● What is being asked:
Rewrite the items starting at the line containing "The height and width of the screenshot is (525, 708)." and ending at the line containing "point(512,127)", keeping every line, requests included. Multiply each coordinate in the answers by 0.35 and round to whole numbers, with halves rounded up.

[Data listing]
▽

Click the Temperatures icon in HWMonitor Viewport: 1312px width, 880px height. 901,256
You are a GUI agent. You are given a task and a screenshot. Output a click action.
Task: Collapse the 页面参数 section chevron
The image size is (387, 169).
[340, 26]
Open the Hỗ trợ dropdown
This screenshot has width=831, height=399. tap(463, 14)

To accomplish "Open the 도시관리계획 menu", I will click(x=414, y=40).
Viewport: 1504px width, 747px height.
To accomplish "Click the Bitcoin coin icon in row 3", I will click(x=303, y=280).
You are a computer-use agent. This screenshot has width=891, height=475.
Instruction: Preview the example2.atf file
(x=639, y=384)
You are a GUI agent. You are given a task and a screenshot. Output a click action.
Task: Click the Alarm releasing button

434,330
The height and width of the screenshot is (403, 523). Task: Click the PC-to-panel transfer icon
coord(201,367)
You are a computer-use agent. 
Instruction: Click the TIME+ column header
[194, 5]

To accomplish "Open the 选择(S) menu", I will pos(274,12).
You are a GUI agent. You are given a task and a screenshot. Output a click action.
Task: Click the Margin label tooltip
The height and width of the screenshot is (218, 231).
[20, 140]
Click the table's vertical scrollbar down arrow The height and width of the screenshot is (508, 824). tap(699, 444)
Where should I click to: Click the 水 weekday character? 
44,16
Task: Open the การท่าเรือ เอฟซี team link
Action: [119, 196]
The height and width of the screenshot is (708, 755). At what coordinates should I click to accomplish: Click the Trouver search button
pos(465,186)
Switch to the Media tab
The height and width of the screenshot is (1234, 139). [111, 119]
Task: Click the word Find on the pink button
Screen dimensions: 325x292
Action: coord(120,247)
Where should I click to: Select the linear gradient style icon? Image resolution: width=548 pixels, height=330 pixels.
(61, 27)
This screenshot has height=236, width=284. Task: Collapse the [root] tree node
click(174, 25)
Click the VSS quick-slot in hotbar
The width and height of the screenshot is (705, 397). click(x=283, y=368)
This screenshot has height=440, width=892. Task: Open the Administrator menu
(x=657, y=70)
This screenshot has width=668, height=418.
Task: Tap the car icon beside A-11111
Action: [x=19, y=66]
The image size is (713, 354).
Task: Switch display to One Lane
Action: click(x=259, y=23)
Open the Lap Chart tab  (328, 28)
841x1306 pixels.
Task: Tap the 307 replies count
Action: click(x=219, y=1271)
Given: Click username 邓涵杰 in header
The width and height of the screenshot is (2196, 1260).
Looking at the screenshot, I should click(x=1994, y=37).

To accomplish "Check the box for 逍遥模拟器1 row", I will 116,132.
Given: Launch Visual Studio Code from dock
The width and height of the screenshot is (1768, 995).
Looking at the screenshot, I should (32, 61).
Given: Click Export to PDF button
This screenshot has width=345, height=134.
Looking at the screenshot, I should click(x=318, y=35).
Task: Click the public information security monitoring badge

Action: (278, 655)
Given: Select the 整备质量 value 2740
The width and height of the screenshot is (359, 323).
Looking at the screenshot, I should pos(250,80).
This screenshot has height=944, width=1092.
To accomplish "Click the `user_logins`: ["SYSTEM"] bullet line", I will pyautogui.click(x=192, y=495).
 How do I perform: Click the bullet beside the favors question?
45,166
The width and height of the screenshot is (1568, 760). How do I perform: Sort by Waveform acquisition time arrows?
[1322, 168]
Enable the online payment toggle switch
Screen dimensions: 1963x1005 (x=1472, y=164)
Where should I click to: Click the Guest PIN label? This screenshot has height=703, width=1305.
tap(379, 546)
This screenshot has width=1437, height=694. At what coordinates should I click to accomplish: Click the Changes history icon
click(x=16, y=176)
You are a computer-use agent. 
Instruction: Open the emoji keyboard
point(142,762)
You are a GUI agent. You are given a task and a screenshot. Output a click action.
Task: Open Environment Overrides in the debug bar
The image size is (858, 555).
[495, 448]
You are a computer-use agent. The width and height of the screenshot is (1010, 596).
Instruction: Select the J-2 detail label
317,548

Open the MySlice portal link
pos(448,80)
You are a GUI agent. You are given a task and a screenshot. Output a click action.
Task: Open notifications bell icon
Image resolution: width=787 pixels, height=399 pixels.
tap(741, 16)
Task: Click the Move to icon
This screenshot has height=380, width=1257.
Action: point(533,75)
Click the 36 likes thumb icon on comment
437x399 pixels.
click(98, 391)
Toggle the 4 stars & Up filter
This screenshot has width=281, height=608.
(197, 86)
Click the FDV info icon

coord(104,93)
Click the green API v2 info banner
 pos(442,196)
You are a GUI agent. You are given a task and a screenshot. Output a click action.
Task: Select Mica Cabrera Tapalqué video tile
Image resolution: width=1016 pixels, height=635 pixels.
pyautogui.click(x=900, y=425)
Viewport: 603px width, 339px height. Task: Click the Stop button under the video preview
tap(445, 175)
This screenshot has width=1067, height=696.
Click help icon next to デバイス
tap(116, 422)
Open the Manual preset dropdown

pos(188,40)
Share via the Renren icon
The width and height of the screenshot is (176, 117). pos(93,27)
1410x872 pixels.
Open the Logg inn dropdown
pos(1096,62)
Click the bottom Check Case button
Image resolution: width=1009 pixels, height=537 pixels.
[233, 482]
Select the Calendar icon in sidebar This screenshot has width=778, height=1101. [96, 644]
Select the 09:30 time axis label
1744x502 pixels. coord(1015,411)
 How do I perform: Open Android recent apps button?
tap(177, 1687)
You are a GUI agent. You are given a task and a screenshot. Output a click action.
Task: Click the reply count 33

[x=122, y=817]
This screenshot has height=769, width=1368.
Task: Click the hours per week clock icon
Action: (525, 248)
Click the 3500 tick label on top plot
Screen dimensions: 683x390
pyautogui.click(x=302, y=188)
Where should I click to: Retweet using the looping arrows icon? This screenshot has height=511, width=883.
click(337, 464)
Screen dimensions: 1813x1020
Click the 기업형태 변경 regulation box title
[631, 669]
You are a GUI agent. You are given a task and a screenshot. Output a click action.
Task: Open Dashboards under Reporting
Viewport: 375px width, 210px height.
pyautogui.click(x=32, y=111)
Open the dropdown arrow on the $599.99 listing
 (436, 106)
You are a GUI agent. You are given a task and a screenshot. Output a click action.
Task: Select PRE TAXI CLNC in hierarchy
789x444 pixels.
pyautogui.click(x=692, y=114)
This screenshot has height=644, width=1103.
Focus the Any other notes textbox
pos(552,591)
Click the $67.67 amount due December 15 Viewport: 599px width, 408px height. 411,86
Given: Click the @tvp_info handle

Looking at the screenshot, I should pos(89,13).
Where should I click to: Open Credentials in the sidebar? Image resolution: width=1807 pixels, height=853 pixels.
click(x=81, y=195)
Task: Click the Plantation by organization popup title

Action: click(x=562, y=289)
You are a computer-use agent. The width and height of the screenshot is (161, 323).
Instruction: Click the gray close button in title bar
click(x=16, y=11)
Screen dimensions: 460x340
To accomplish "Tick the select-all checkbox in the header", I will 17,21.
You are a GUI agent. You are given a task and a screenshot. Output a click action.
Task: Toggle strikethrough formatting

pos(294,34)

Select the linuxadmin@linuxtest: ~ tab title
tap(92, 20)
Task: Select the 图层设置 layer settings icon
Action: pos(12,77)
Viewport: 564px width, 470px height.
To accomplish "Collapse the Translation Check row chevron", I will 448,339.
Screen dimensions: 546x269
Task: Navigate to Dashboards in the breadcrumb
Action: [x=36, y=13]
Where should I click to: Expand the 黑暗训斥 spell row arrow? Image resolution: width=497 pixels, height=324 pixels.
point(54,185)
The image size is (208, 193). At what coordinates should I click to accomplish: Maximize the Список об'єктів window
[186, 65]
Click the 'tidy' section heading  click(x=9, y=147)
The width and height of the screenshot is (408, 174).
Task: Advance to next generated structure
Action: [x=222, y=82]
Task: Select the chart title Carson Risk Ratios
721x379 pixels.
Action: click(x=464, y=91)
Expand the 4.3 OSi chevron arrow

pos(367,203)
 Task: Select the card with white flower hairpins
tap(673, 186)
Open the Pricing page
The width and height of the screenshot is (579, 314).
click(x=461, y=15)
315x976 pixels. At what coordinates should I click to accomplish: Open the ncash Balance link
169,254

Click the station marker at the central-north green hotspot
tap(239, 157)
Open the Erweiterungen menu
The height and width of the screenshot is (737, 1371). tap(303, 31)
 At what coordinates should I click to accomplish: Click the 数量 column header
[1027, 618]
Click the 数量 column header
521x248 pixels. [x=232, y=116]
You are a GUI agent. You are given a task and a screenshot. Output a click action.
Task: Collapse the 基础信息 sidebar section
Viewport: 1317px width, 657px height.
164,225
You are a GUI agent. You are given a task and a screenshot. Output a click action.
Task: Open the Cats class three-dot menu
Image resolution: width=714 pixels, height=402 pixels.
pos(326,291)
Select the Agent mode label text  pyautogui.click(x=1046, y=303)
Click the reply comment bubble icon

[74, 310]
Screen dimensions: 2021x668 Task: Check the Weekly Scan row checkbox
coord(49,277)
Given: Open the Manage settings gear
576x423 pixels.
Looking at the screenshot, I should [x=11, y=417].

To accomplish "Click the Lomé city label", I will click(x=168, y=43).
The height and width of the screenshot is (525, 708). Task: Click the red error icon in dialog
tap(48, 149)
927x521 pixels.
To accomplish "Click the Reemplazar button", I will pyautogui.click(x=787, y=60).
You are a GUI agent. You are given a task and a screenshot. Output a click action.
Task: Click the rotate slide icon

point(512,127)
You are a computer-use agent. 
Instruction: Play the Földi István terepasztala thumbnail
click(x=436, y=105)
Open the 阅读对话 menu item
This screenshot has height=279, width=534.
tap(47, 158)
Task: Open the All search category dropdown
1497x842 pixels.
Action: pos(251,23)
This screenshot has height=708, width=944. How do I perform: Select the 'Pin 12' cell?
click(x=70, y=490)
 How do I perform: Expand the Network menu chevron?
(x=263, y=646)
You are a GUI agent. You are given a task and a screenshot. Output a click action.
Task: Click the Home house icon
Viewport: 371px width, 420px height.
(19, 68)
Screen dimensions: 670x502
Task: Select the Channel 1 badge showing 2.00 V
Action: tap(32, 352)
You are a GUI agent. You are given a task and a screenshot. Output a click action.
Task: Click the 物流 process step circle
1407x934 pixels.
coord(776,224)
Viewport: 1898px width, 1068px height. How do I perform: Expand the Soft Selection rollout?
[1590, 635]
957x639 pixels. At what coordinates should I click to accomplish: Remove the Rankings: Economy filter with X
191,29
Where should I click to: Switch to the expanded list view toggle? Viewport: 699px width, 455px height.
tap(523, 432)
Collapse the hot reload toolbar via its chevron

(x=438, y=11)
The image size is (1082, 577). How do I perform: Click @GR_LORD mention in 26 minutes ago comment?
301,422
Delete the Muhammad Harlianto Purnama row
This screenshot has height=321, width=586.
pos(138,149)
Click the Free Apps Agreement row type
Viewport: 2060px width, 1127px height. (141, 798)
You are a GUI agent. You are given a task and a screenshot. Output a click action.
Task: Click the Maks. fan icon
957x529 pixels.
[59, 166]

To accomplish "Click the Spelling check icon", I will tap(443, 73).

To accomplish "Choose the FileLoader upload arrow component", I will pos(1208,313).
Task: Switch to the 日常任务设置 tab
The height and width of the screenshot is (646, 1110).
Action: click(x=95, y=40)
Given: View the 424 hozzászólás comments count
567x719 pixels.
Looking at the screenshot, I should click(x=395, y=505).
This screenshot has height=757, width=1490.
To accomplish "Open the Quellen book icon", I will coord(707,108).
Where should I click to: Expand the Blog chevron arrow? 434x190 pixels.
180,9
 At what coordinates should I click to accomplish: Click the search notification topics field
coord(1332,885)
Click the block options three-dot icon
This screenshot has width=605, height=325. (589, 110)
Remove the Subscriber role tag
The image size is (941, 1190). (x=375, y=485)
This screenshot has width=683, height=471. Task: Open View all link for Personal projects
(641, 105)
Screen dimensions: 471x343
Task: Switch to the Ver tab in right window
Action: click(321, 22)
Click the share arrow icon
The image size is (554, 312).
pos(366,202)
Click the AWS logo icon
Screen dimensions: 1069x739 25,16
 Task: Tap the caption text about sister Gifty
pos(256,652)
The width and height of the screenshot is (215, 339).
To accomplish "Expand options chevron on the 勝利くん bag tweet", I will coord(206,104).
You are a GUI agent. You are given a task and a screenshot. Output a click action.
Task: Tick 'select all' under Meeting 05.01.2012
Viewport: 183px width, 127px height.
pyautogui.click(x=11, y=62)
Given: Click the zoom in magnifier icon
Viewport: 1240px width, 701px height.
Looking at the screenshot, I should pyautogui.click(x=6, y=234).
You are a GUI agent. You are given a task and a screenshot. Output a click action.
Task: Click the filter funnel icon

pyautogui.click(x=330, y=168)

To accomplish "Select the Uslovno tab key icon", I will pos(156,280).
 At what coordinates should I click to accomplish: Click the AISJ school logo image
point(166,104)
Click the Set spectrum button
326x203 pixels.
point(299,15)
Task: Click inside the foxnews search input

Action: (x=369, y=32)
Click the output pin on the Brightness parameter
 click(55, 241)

△

● Result:
The height and width of the screenshot is (525, 708). Task: Click the red error icon in dialog
tap(17, 52)
927x521 pixels.
To accomplish "Click the Reemplazar button", I will pyautogui.click(x=275, y=21).
You are a GUI agent. You are given a task and a screenshot. Output a click action.
Task: Click the rotate slide icon

point(179,44)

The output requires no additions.